アルテミア

分類:節足動物門甲殻綱無甲目ホウネンエビモドキ科アルテミア属
学名:Artemia franciscana
英名:brine shrimp

孵化直後のノープリウス幼生

アルテミアの卵(休眠卵)は、ブラインシェリンプ(brine shrimp)の名前で稚魚やイソギンチャク、タツノオトシゴなどの餌用として、また、シーモンキー(sea monkey)という名前で教材・ペット用飼育キットとしても商品化・販売されています。

成体の雄と雌

アルテミアは、ヨーロッパ・北アメリカの塩湖や塩田に生息するエビの仲間で、日本の水田に生息するホウネンエビによく似た姿をしています。成体の全長は15mm程度で、体は全体的に白っぽく透明感があります。成体の雌雄は、第二触角の発達程度と卵嚢の有無で区別できます。雄では第二触角が大きく発達し、交尾の際に雌をとらえる把雌器官として機能しますが、雌では未発達で、腹部に卵嚢がみられます。成体の腹部には多数の鰓脚があり、常にそれを動かしながら、主に腹を水面にむけて泳ぎます。幼生期には鰓脚の数が少ないため、ぎこちない泳ぎ方でますが、成長するにつれて鰓脚の数が増え、滑らかな泳ぎになっていきます。

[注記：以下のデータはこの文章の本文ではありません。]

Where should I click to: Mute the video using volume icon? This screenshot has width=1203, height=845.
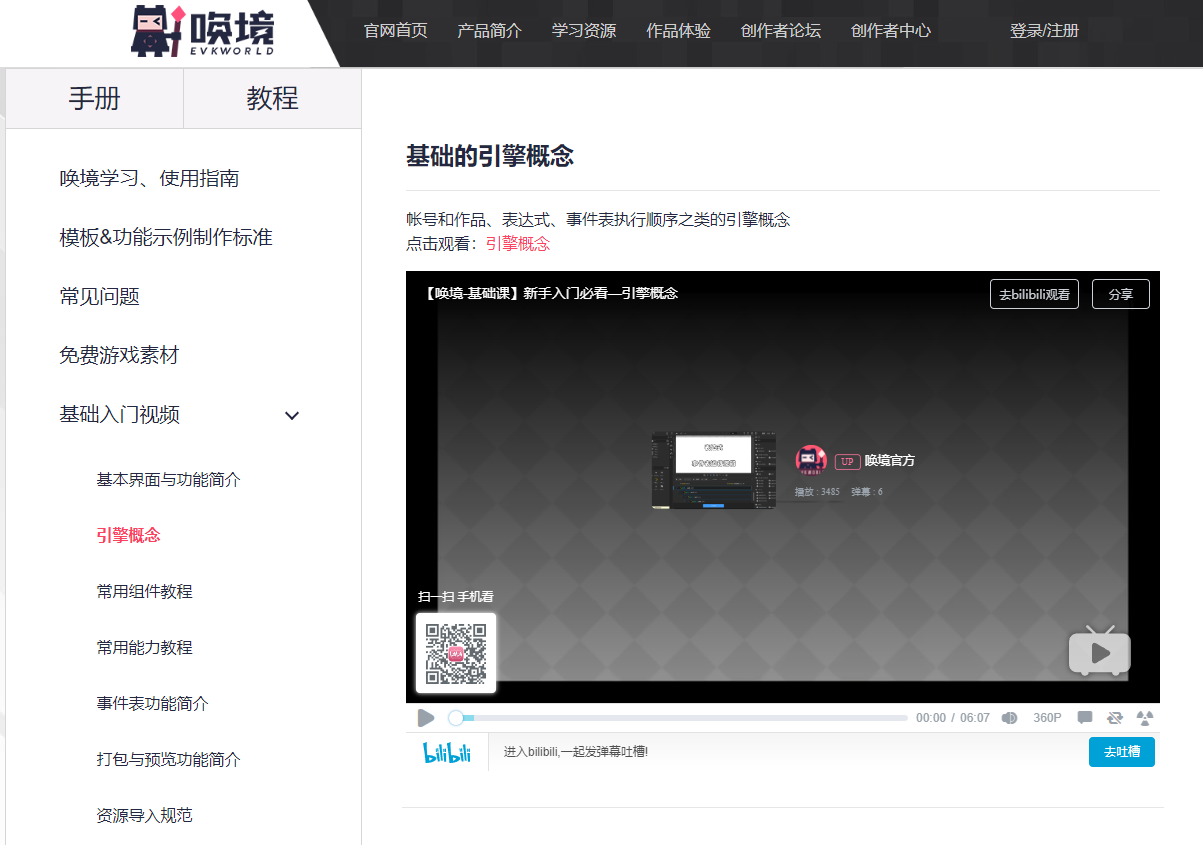(1010, 718)
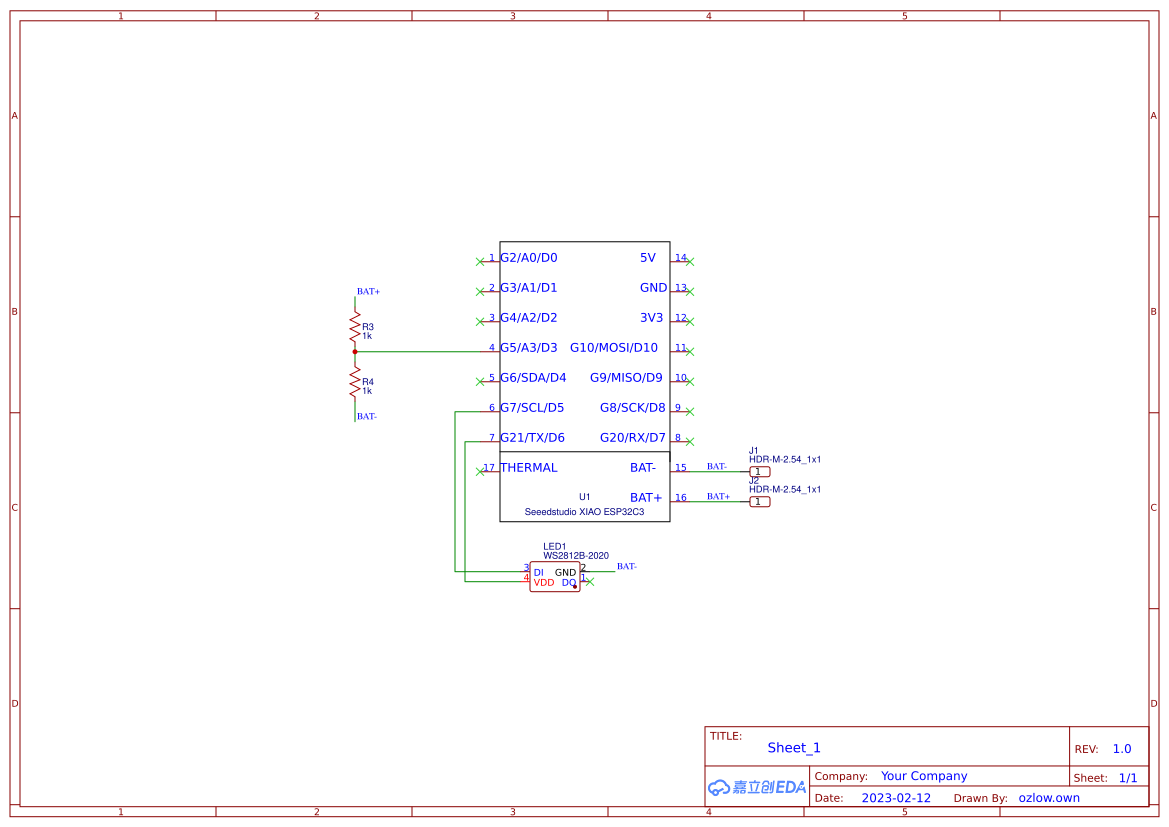
Task: Click the no-connect marker on the THERMAL pin
Action: (x=481, y=470)
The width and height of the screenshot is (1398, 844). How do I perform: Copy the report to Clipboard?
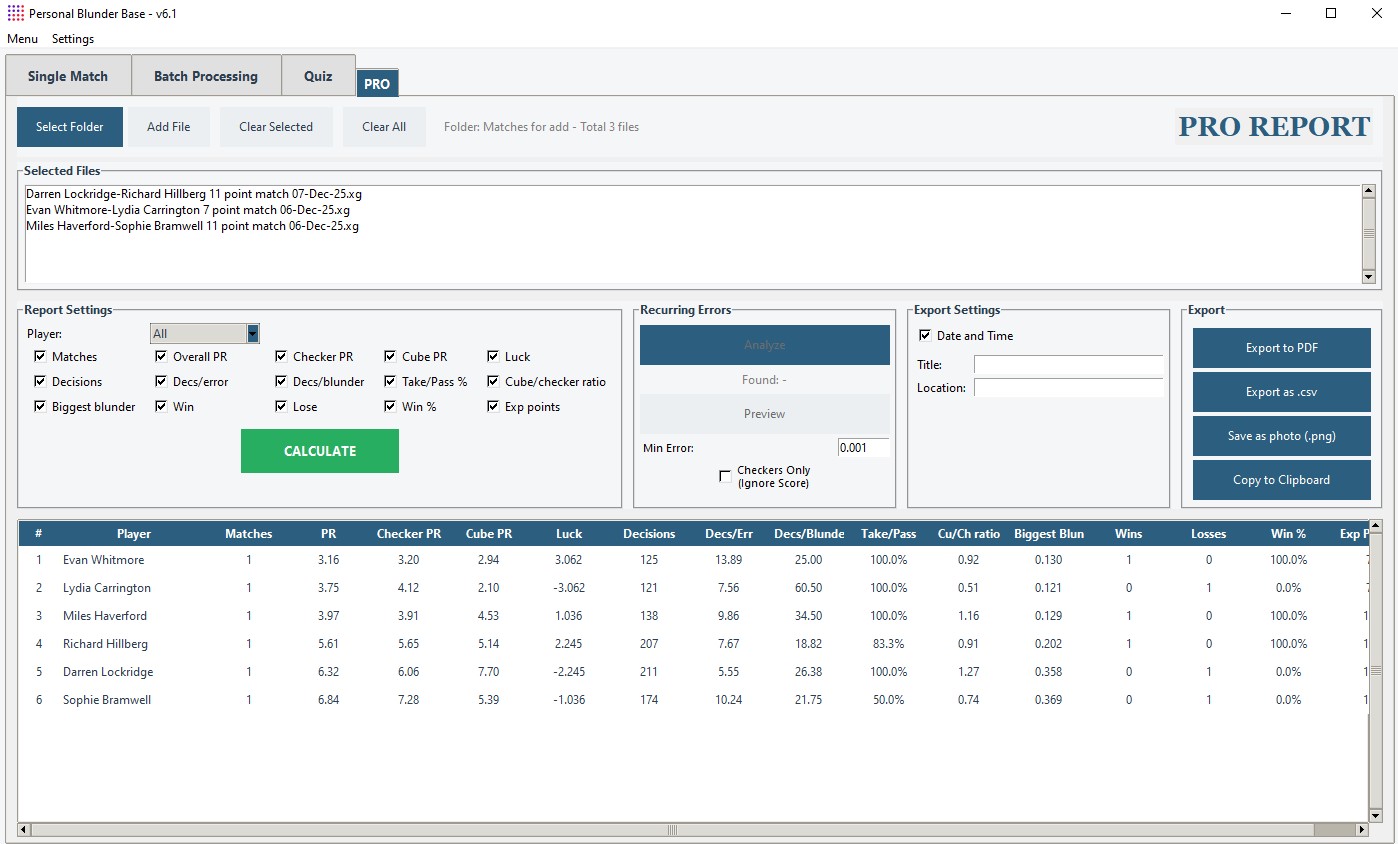tap(1281, 480)
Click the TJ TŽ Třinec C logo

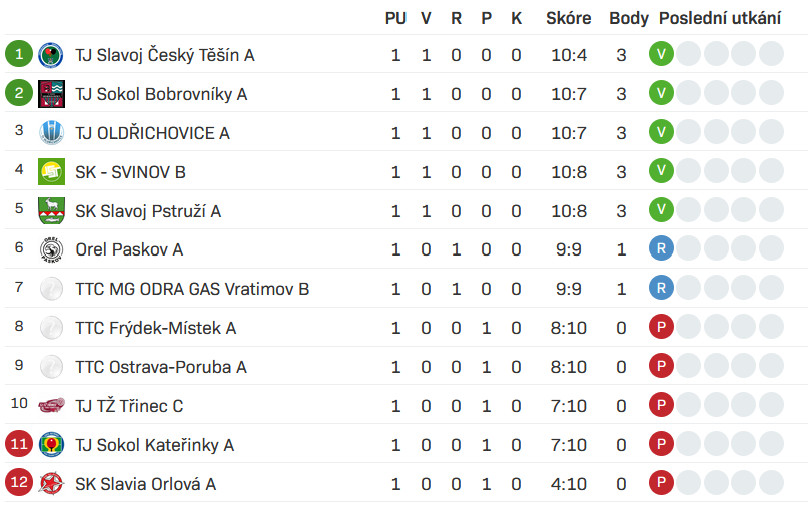coord(51,406)

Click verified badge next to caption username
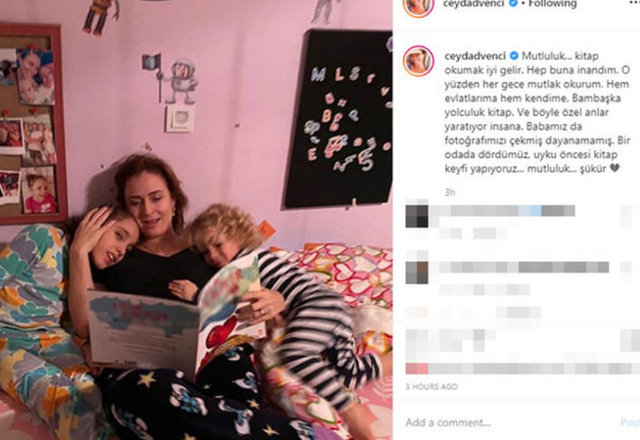514,56
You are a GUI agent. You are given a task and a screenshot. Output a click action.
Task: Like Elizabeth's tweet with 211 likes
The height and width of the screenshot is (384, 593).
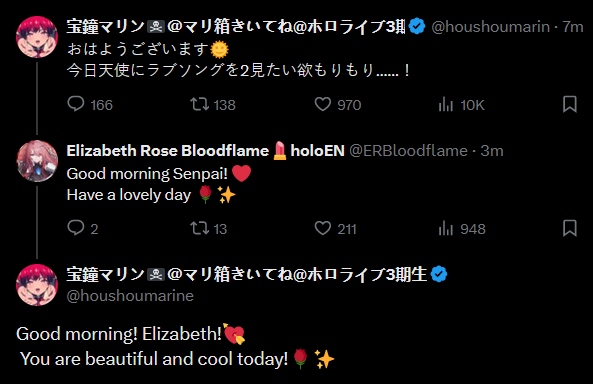coord(335,229)
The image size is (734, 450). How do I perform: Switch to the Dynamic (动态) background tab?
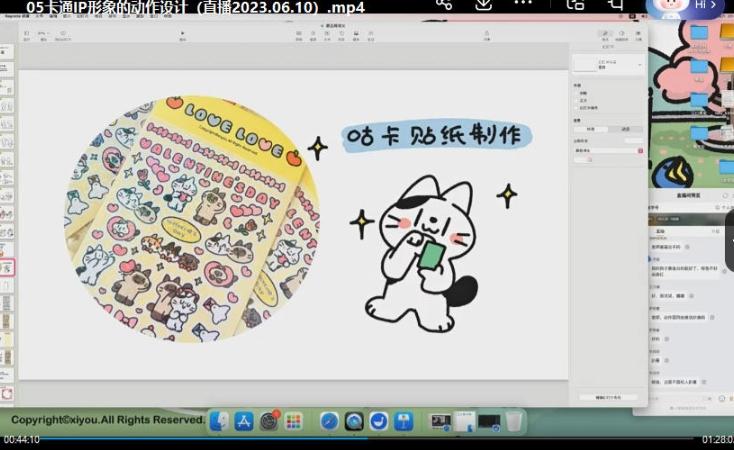[x=625, y=129]
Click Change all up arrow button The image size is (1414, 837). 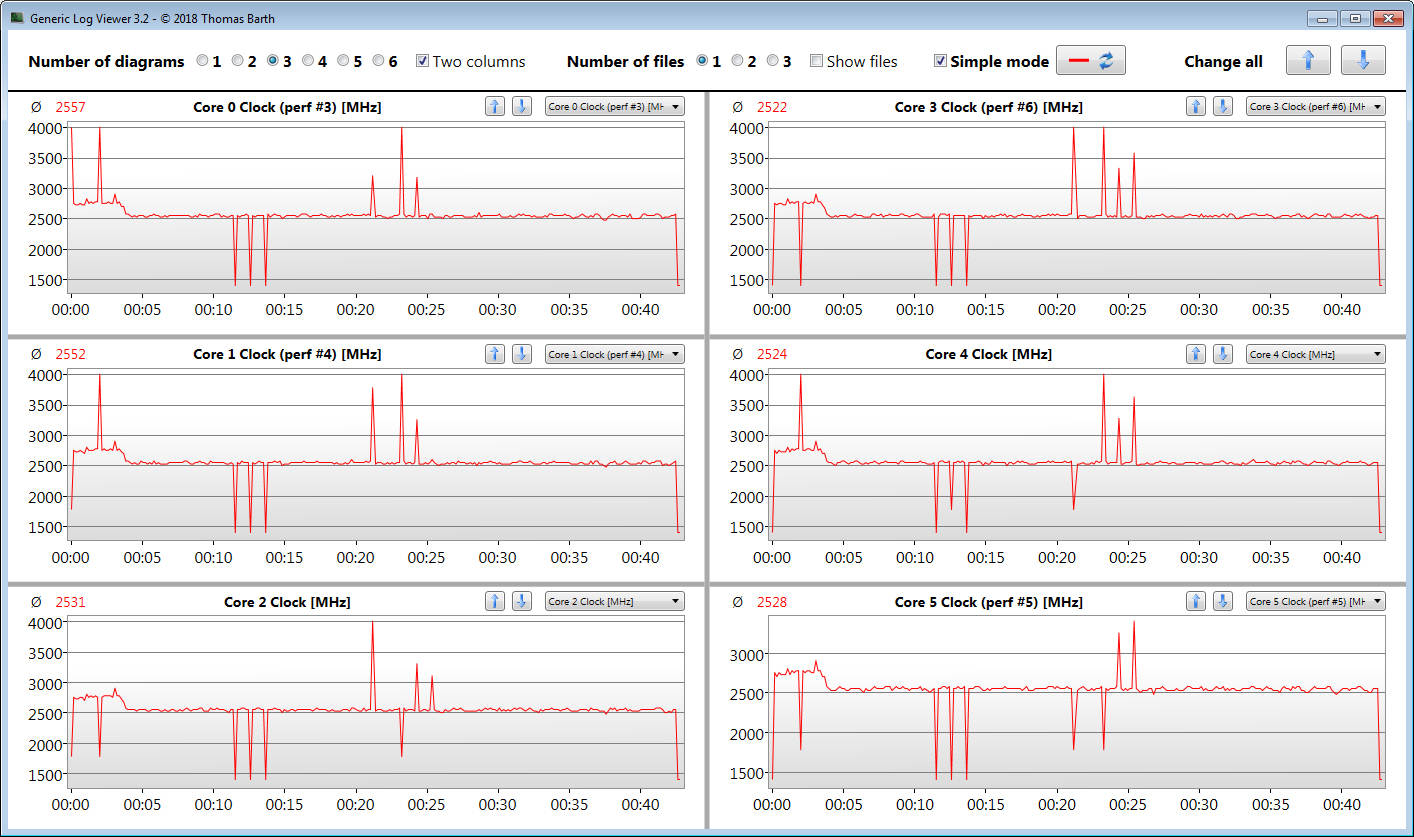click(x=1308, y=61)
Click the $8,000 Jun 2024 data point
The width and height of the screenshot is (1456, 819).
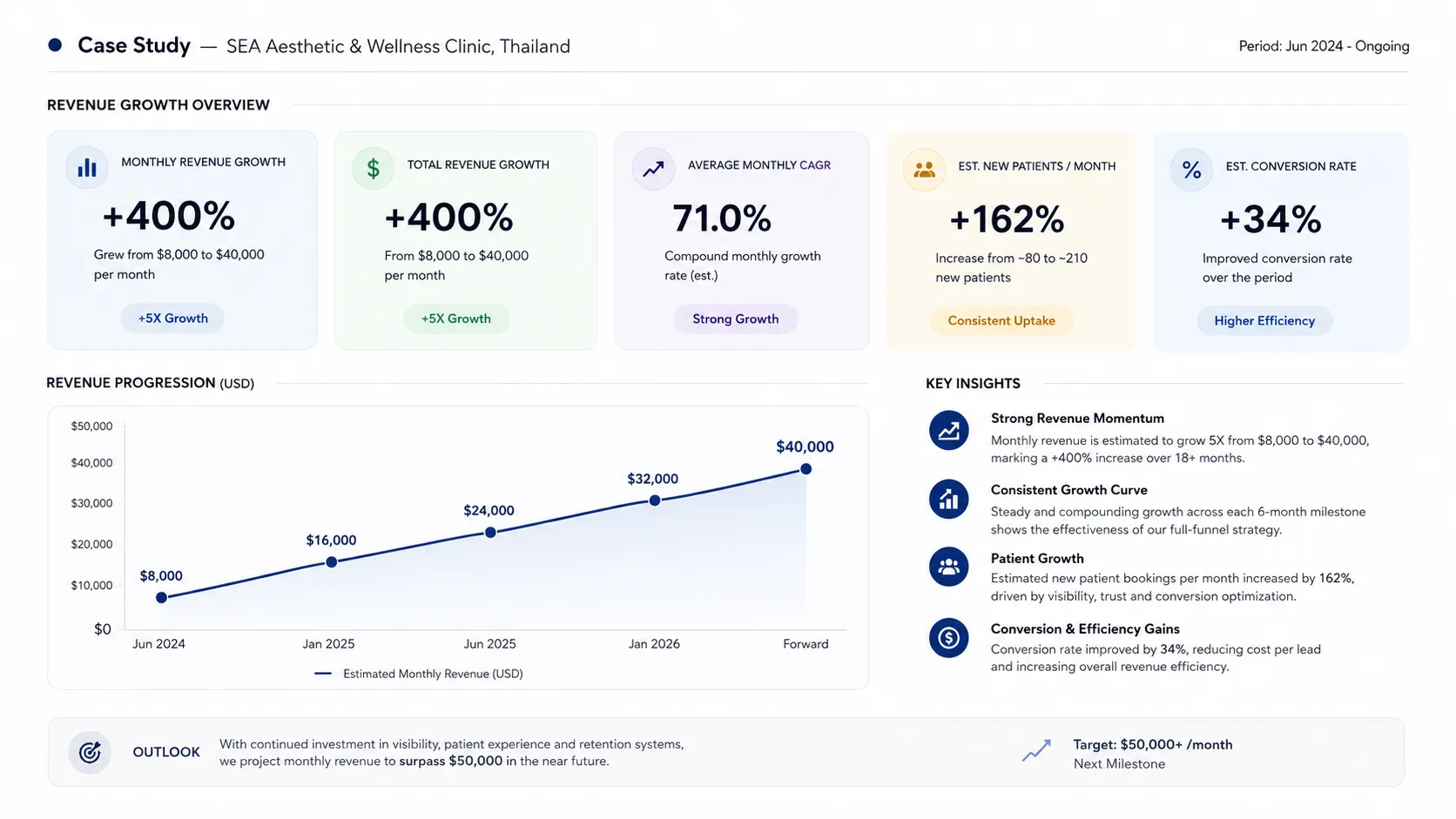click(x=161, y=598)
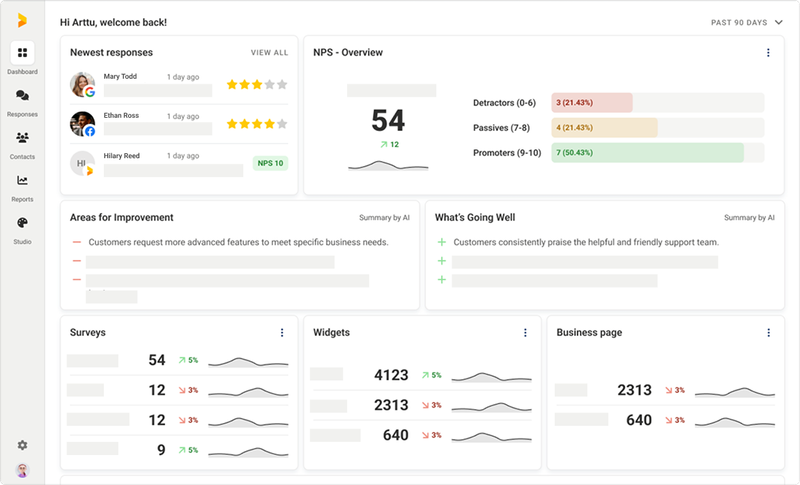Expand the Past 90 Days date range
The image size is (800, 485).
tap(746, 22)
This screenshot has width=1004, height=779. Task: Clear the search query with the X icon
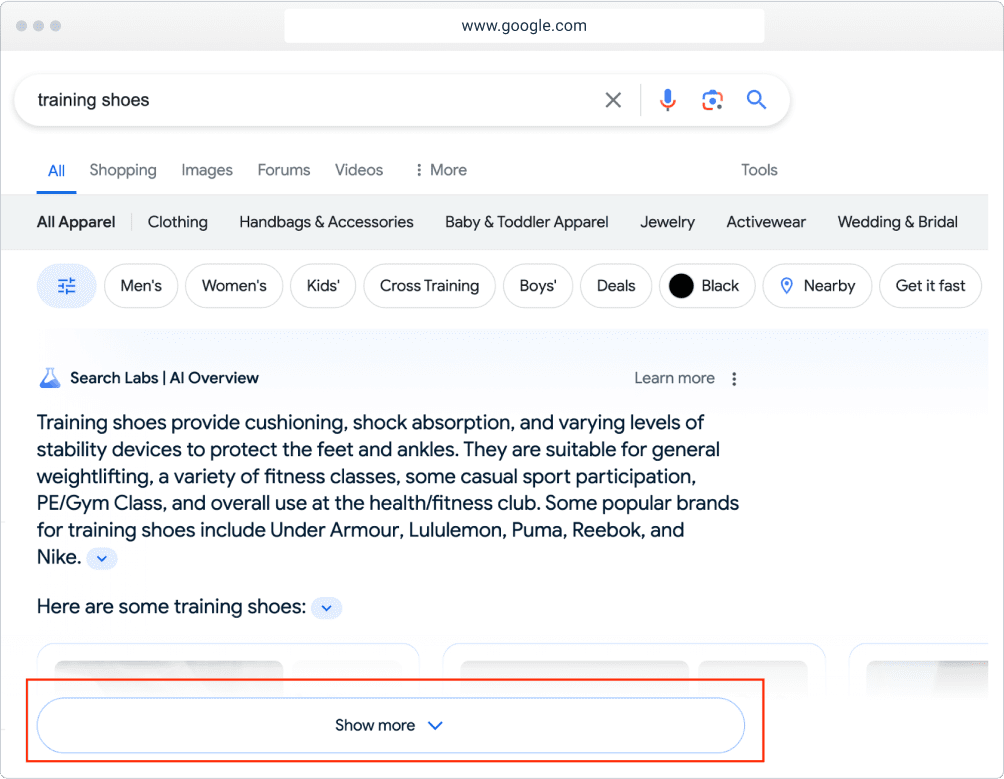click(613, 100)
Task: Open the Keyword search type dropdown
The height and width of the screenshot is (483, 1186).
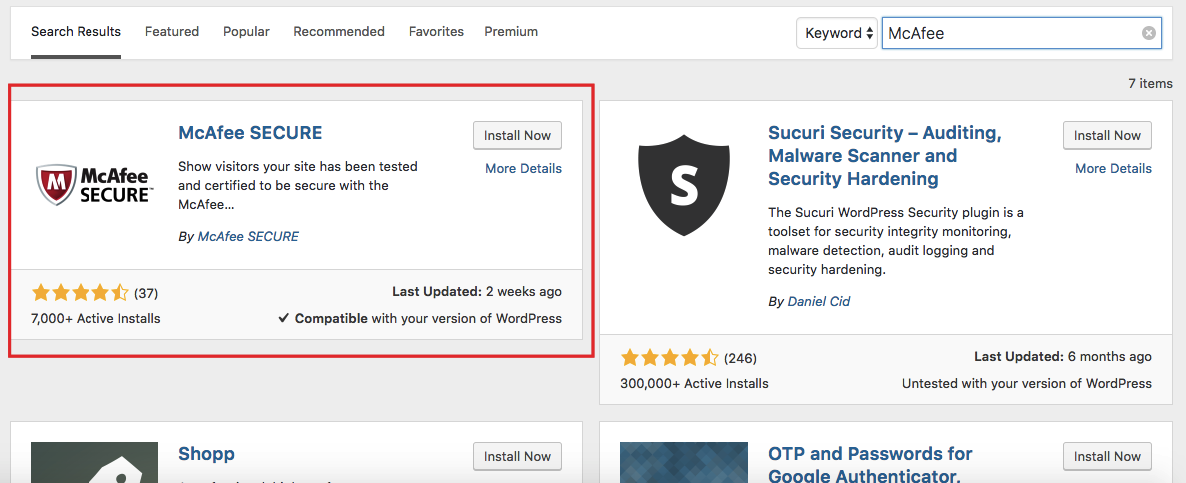Action: tap(837, 33)
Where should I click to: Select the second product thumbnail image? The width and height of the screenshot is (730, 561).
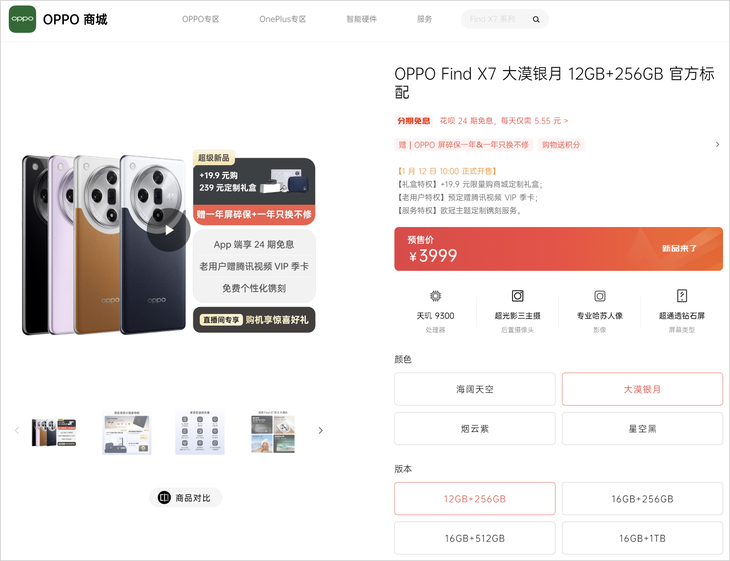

アルテミアの雌は、非休眠卵と休眠卵という2種類の卵(いずれも約0.2mm)を産みます。非休眠卵は、雌の卵嚢内で孵化し、ノープリウス幼生がとして、産み落とされます。この幼生は3~4週間で成体になり、交尾・産卵を行なうようになります。一方、休眠卵は、胞胚~嚢胚の状態で休眠したまま水中に産み落とされ、水中に放置されると数十日後に孵化します。また、休眠卵は乾燥状態でも長期間生存でき、塩水に浸されると休眠からさめて、24時間程度で幼生が孵化します。いつでも必要なときに必要な量の幼生を孵化させることができるため、水性生物の餌や教材・ペットとして利用価値が高いのでしょう。この特徴は、実験動物としても非常に重要な利点のひとつです。
竹内研究室では、アルテミアを用いて、内分泌撹乱化学物質(いわゆる環境ホルモン)の影響について研究しています。これまで、ビスフェノールA(BPA)・ジエチルスチルベストロール(DES)・オクチルフェノール(OP)、トリブチルスズ(TBT)、エストラジオール(E2)、テストステロン(T)、20ヒドロキシエクジソンなどの物質で、休眠卵の孵化率や幼生の成長速度、器官形成、脱皮頻度などへの影響を調べてきました。その結果、低濃度のBPAでは幼生の体長成長が抑制され、比較的高濃度のBPAやOP,DES,E2,Tで複眼形成が促進されるということがわかってきました。現在は、特に幼生の走光性や成体の生殖行動などに注目して影響を調べています。